По дороге домой я часто останавливался и гладил облезлого кота, что жил в подъезде, наплевав на запреты и таблички. Рассказывал ему про людей. Он посмеивался и сверкал единственным зелёным глазом. Он никогда не считал меня сумасшедшим. Кот любил слушать и рыбные консервы. Хотя консервы намного больше.
В тот день… Он так странно на меня посмотрел, зевнул явив вечеру обломанный жёлтый клык, и сказал, что любовь, настоящая Любовь, никогда не умирает. И что иногда ей нужно немного помочь. Иначе она сгниёт. Заживо. Затем спрыгнул с мусорного бака и исчез.

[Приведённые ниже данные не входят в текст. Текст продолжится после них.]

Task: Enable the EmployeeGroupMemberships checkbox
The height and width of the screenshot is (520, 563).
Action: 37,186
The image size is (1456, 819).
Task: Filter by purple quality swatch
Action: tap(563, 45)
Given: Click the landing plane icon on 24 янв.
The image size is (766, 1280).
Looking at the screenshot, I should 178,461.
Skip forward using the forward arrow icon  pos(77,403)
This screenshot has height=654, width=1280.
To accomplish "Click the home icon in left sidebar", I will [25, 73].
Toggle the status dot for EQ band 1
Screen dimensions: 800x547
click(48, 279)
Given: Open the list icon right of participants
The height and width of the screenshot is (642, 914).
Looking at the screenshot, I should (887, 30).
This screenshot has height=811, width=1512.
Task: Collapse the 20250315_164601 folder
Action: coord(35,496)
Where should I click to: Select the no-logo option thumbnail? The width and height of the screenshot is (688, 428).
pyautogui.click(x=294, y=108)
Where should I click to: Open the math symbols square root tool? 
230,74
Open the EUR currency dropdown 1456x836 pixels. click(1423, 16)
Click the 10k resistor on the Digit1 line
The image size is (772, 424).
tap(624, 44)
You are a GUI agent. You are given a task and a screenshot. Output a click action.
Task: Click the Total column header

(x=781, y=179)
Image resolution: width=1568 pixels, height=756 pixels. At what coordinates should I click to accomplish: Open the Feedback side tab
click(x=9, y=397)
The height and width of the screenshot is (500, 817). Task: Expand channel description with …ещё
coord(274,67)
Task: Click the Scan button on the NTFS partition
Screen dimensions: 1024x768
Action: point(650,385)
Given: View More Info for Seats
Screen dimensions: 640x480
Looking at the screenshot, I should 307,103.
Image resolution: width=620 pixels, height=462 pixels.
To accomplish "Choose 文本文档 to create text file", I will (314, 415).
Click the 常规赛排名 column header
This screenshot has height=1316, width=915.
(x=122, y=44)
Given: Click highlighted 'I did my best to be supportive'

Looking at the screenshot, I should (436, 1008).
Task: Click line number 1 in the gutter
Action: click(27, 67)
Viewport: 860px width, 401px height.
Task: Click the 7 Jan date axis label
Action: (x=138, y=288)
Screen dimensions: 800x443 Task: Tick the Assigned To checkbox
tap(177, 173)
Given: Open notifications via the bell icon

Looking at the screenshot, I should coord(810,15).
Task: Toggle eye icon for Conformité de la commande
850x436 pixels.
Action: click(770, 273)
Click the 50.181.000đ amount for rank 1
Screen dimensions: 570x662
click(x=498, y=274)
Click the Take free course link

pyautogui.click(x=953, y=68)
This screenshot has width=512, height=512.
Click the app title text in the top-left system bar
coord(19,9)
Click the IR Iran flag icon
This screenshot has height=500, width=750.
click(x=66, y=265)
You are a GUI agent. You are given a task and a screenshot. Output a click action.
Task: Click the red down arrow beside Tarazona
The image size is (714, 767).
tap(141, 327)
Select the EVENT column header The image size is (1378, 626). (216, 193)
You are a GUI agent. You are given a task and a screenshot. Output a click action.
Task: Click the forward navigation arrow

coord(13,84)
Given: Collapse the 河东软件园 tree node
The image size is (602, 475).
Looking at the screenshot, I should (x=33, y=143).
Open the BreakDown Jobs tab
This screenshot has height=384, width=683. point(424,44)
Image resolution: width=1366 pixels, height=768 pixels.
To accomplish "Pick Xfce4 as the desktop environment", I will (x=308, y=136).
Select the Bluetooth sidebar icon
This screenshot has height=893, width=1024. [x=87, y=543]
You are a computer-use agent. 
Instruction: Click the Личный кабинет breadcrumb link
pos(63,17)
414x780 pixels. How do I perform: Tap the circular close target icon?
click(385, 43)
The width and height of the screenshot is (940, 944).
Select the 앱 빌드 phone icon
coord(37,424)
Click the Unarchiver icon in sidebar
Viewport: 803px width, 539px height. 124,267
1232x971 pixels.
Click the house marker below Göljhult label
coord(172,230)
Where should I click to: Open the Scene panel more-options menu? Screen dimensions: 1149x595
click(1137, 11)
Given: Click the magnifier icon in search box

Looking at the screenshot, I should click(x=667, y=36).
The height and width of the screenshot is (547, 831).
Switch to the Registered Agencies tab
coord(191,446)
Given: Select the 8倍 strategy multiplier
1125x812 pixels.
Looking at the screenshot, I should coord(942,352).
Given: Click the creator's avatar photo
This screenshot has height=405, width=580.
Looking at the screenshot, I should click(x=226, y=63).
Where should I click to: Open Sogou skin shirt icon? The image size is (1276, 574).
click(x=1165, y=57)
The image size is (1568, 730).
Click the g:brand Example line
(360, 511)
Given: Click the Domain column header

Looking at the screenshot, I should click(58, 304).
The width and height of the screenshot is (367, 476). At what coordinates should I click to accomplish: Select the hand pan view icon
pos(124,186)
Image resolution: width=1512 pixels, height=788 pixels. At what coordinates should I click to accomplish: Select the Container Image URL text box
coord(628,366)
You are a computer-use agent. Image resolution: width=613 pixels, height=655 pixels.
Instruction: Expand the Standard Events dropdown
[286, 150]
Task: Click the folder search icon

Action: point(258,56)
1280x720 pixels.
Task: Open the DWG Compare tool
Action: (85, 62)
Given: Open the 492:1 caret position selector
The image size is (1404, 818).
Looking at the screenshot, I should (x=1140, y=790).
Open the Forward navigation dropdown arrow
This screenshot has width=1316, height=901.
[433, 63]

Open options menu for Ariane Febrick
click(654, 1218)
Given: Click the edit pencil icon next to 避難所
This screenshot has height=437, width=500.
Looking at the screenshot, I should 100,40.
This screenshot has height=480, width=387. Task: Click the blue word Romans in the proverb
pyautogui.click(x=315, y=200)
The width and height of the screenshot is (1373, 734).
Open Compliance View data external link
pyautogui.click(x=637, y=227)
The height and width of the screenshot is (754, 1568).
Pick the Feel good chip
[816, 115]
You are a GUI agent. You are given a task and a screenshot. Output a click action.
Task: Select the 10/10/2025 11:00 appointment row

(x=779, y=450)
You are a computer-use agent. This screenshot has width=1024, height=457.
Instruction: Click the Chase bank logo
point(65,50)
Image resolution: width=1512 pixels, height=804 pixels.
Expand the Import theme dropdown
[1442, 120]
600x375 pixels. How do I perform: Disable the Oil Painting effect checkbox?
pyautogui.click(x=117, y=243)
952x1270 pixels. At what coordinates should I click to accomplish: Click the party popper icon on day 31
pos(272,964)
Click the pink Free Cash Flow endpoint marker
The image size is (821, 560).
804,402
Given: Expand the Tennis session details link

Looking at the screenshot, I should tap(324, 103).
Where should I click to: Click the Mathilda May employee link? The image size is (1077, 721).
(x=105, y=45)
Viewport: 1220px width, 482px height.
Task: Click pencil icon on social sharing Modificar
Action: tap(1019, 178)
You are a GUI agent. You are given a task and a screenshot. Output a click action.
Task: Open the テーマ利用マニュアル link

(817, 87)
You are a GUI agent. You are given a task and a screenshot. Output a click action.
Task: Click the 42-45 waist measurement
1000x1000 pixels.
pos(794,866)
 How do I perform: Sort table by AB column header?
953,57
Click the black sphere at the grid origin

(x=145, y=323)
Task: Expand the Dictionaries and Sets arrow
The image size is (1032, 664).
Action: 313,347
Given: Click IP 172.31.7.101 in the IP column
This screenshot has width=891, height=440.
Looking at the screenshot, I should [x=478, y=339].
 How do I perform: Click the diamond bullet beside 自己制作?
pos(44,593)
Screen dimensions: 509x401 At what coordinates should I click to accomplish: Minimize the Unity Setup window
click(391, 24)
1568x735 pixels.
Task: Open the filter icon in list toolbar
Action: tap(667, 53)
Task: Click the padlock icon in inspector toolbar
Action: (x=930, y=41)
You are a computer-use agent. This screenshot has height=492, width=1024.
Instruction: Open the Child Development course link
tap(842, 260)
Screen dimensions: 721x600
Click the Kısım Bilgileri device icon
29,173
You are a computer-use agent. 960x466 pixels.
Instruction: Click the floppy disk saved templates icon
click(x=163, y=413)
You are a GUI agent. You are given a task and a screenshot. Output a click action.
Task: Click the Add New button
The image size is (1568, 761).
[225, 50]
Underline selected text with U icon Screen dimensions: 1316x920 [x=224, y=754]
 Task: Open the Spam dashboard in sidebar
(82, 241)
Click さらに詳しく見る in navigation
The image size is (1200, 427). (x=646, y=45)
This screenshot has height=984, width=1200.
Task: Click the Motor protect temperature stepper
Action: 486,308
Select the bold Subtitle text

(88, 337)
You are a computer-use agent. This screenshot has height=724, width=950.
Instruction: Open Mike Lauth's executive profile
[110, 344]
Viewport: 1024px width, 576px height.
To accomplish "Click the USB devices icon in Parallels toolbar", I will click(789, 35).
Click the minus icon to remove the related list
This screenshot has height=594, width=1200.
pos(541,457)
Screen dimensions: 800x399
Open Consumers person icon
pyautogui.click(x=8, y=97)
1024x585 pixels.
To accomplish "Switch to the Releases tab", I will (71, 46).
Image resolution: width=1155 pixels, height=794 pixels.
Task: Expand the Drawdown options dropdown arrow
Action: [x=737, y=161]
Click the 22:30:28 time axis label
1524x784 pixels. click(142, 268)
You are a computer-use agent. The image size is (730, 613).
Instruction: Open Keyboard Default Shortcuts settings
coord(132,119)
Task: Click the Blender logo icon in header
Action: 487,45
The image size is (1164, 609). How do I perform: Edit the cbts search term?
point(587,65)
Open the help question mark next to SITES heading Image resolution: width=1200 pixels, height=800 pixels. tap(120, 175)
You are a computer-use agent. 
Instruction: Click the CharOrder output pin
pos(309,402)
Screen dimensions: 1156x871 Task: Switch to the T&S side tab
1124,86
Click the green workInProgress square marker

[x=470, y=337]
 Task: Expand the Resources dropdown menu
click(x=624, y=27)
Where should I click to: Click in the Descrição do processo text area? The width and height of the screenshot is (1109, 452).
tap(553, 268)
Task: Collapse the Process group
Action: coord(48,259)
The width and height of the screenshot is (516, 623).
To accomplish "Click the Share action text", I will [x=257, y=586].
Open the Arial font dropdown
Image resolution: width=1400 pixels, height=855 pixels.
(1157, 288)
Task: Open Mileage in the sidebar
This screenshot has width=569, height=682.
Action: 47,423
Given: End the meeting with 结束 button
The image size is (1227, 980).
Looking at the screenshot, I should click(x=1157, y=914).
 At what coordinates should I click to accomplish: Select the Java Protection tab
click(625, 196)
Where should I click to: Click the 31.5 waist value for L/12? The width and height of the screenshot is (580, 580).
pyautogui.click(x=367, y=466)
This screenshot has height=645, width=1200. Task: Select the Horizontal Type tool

Когда желейная женщина пришла вновь. Я наконец позволил ему дотронуться до её руки. И он прошептал, одолжив мои губы
– Не надо ма, я больше не хочу…
Начальник меня уволил. Кричал на меня, кричали его щёки, его язык и его глаза, но он был далеко, голос в его животе считал цифры. Почему-то в обратном порядке. Холодным металлическим, неотвратимым темпом.
Кота нигде не было. Я оставил открытую консерву на баке. Я хотел сказать ему спасибо, но не знал за что.
Больше я никогда его не встречал. Правда однажды на перекрёстке встретил её. Она больше не улыбалась. И это было хорошо. Хороший конец редко выглядит ярко. Его так легко спутать с плохим. Но кот точно видел разницу. И я кажется тоже.
Всегда видел. Когда моя мама умирала я видел, как открываются эти двери. Двойные. На них ручки только снаружи. И я пытался их открыть. Дёргал что было силы, чтобы уйти следом. Но у ручек такие острые грани. Они навсегда меня заклеймили. Пили мою кровь и смеялись. Доктор потом сказал, что они почти выпили меня досуха. И что мне очень повезло. И что он за меня беспокоится. Но красная тень, живущая в дужке его очков, шепнула мне что доктор давно и прочно сросся с дверью. Что иногда он специально приоткрывает её, когда жалость в его голове становится тяжелее жадности в сердце.
Кот сказал, что я дурак и очень разозлился. Сказал, что дверь открывается только сама и только тогда, когда – это по-настоящему нужно. И что только дурак может обвинять дверь в том, что она открывается. Я скучаю по его непростым ответам.